Several Septembers ago in Estes Park, CO, we were staying in a “Colorado cabin” a few moments from the National Park entrance. We were eating dinner on the (screened) front porch when a large bull elk and 20 or so cows entered the yard and started browsing. The bull was about 10 feet away and seemed to be oblivious to our presence while we were sitting at the table. I picked up my camera and knelt down (still inside the porch) to snap a picture through the screen. The bull raised his head from the grass he was eating, saw me at roughly his eye level, snorted and charged in an instant.
We retreated into the cabin and he decided not to crash through screen at the last instant. Rutting bulls are not to be trifled with.
I have had many encounters with elk while hiking and sometimes had to pass close to cows with calves simply because they were content with where they were feeding and the ground was too rough to give them too wide a berth. A slow, careful, deliberate pace (making sure they were aware of your presence) has always allowed safe passage. However, we do always try to keep some sort of barrier between us and the animals. However, watching closely for any sign of skittishness and ensuring you do not inadvertently threatening them is necessary. Sometimes you simply have to wait until they move on. Remembering that you are the guest in their home is a good general guide to behavior.
We once came across a elk nursery. There were about 20 bedded-down calves with two very alert adult cows on guard while the rest of the mothers feed nearby. We gave that group as wide berth as possible although even mountain goat would have had to get closer than we wished.
In Moraine Park on September mornings, the big bulls gather to bugle and build harems. I have sat on top of (very large) boulders and watched and listened as the bulls bugled threats at each other as the sun rose. If you sat quietly until the sun was fully up, the dominate bulls would move well out into the pasture with the cows and the wannabe bulls would head for the trees giving you the evil eye as they passed your high perch. You could safety exit after a discreet wait.

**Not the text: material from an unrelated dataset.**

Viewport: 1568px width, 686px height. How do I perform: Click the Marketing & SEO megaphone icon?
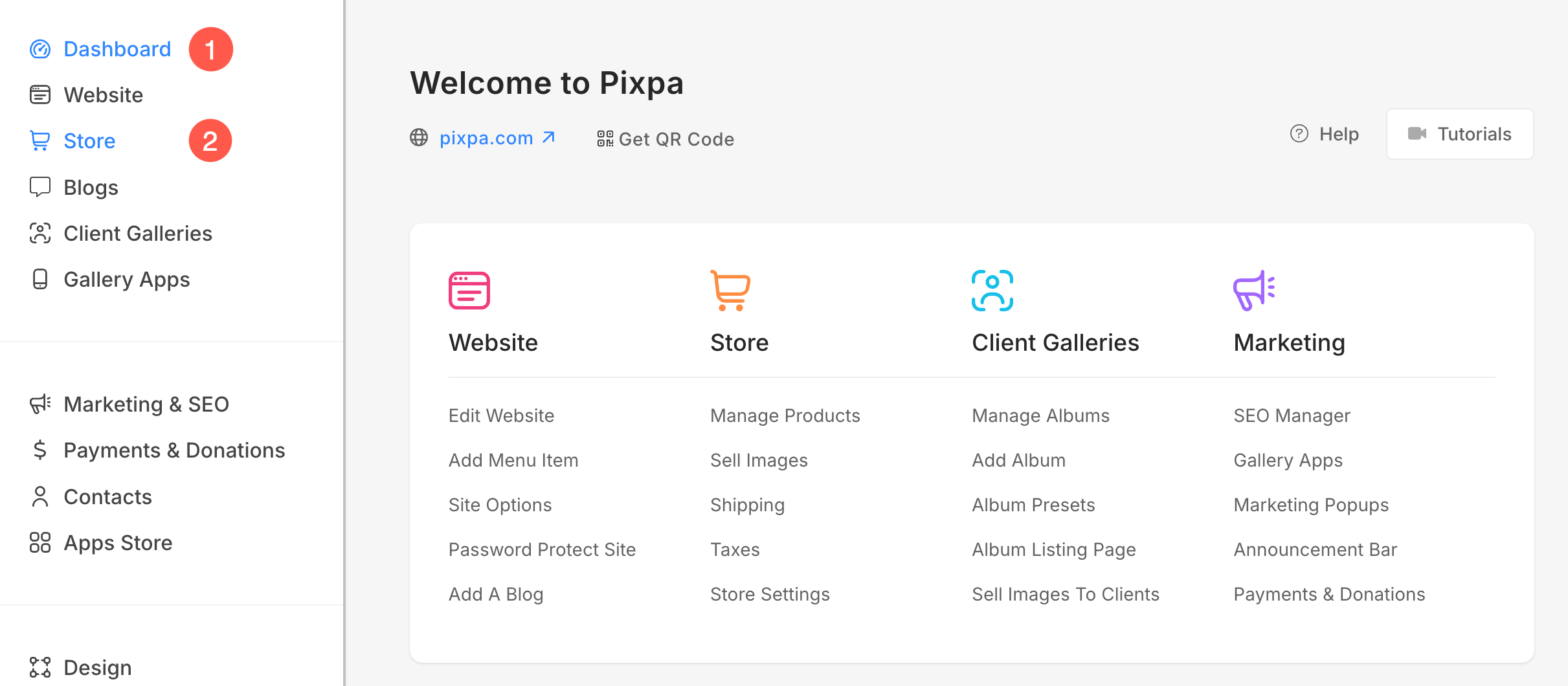point(40,404)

In my mind, the most dangerous place to encounter animals in near a road or parking lot. The animals are nervous from all the strange noises and smells and often have few clear paths to safety. In remote areas, they are feel more in control of situation and more at ease, in my experience. Simply stopping, and giving them time to decide to move away from you is sufficient (but be sure you know where you will retreat if necessary). Never walk towards any animal, ever, even small deer as they are much more dangerous than you might think if they feel threatened.
Even potential predators (such as bears) have always (with one exception) seemed as happy as I was not to get very close.
Anyone who spends much time well away from the trail heads will see a lot of animals. However, national parks are not petting zoos and while there is no reason to fear the residents, you should always respect them.



Lazarus Long

Back in ’88 during the Yellowstone Fire my crew was hiking out to fire camp after several days on the line. In mid-afternoon we took a short nap in some soft grass under the trees. At that point a herd of about 20 elk trotted downhill through the dozing firefighters. They deftly walked around us all.